Stap 2: Fysieke schouw van bestaande registraties
Bij alle 1.450 vestigingen in de steekproef is op locatie een check gedaan op de indicatoren Status en Gebruiksdoel uit de BAG-registratie en de Bedrijfsnaam en SBI-activiteit uit het LISA-register. Niet bij alle vestigingen uit de steekproef was het mogelijk om de check uit te voeren, bijvoorbeeld omdat een specifiek adres (huisnummer/toevoeging) niet vindbaar was of omdat een vestiging niet zichtbaar is vanaf straat. Figuur 2 toont de resultaten van de check. Het blijkt dat de BAG-registraties Status en Gebruiksdoel in respectievelijk 91 en 85 procent van de gevallen overeen komen met de waarnemingen ter plekke en de LISA-indicatoren Bedrijfsnaam en SBI-activiteit voor 59 en 78 procent. Door middel van het veldwerk op locatie is bij 23 procent van de bedrijven waar dat kon worden beoordeeld een nieuwe bedrijfsnaam toegevoegd en bij 14 procent een nieuwe SBI-activiteit. Het gaat hier om BAG-registraties waaraan op voorhand geen LISA-gegevens gekoppeld waren (zie figuur 1).

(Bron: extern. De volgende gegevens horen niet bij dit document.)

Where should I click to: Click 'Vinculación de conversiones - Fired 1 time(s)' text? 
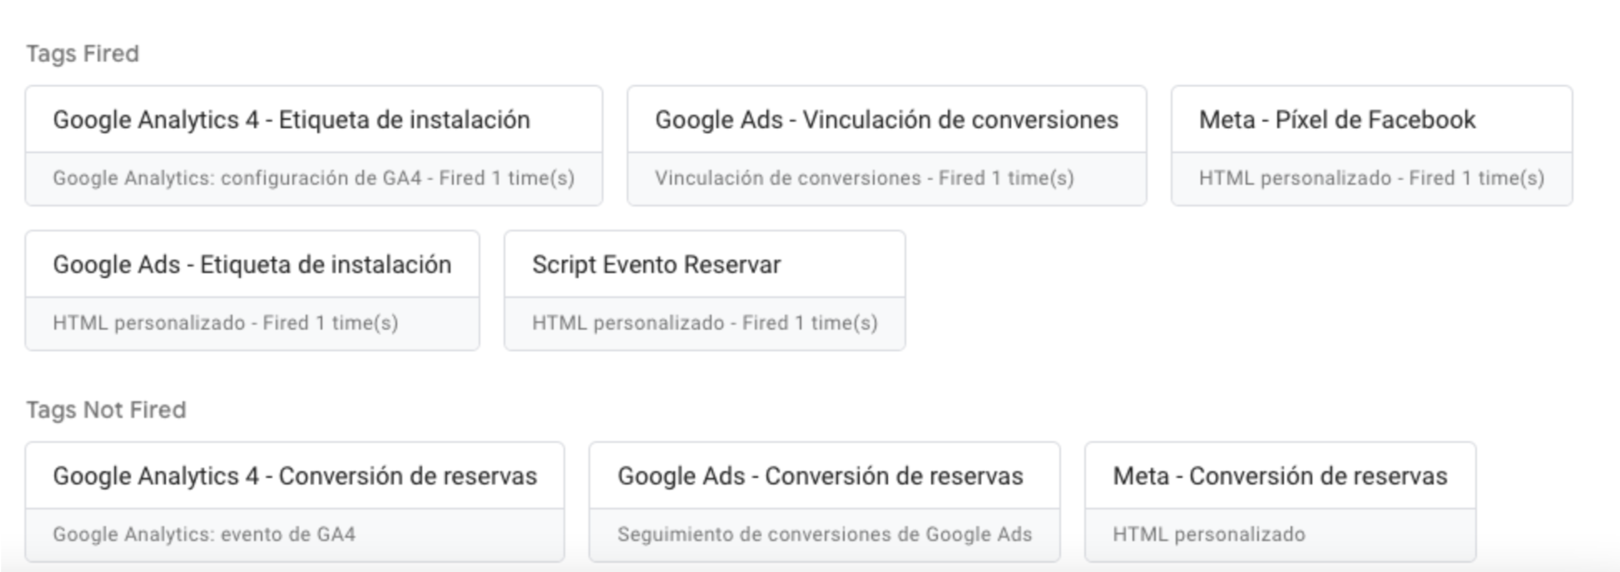click(x=865, y=178)
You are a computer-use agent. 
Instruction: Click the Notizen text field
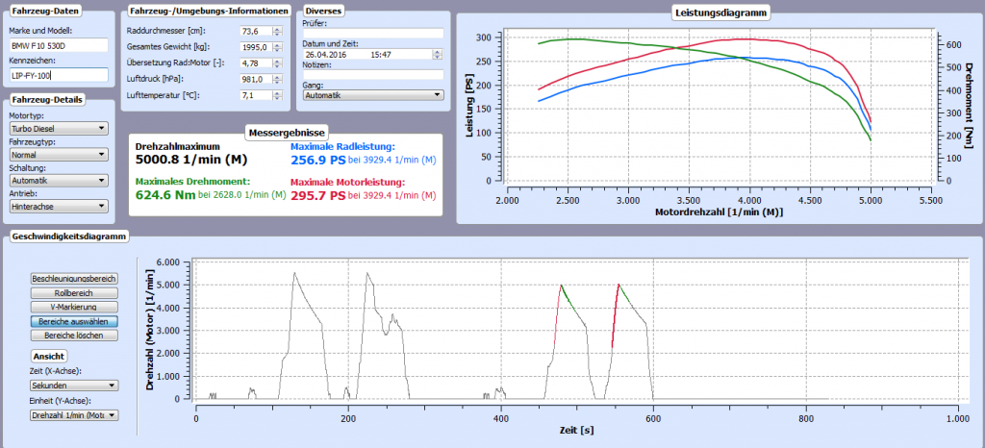372,75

Figuur 2- Resultaten ter plekke waarneming van indicatoren uit registraties
.png)
Stap 3: Fysieke schouw van kwaliteitsindicatoren en voorzieningen
Als tweede onderdeel van het veldwerk zijn ter plekke kwaliteitsindicatoren in kaart gebracht. Deze indicatoren zijn op pandniveau gescoord (binnen de database bestaat een pand gemiddeld uit 2,7 vestigingen). Figuur 3 toont de uitkomsten van de beoordeling op de drie bedrijventerreinen in Noord-Holland, voor zover het praktisch mogelijk was om panden te beoordelen. Parkeren en de hoeveelheid groen krijgen relatief een lage gemiddelde beoordeling, zwerfvuil, buitenaanzicht en veiligheid een relatief hoge gemiddelde beoordeling.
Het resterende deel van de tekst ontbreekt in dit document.